** PROBLEM REQUIREMENTS **
The required output is the exact run of lines below that opens at the line with "Task: Select the Geheugen tab" and closes at the line with "Given: Click the *Excorporate*".

[Saved entries]

• • • •

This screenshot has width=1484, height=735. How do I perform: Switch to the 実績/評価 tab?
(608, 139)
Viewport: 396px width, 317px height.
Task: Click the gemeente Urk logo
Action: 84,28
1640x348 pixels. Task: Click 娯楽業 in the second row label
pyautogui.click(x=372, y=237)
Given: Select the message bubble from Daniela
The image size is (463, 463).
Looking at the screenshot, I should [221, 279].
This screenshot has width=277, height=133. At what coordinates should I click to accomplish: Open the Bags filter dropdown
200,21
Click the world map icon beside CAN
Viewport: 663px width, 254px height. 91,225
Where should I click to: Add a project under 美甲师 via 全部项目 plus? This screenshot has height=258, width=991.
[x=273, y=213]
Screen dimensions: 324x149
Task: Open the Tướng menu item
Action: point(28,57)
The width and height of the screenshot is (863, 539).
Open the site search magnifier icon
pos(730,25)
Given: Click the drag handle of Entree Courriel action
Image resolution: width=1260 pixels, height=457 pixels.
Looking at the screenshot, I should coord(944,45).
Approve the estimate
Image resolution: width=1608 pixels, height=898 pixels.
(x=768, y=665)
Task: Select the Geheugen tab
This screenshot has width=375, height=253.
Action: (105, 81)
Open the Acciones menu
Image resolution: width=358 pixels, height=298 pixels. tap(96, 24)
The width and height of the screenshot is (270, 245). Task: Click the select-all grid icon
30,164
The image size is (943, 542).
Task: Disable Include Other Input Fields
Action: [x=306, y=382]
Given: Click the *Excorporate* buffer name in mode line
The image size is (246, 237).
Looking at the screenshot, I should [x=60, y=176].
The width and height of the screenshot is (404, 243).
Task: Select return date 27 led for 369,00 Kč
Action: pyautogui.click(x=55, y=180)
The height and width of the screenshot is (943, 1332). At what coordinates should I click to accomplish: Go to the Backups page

• • • •

** OUTPUT FOR THIS TASK **
Task: Select the Geheugen tab
This screenshot has width=375, height=253.
Action: (105, 81)
Open the Acciones menu
Image resolution: width=358 pixels, height=298 pixels. tap(96, 24)
The width and height of the screenshot is (270, 245). Task: Click the select-all grid icon
30,164
The image size is (943, 542).
Task: Disable Include Other Input Fields
Action: [x=306, y=382]
Given: Click the *Excorporate* buffer name in mode line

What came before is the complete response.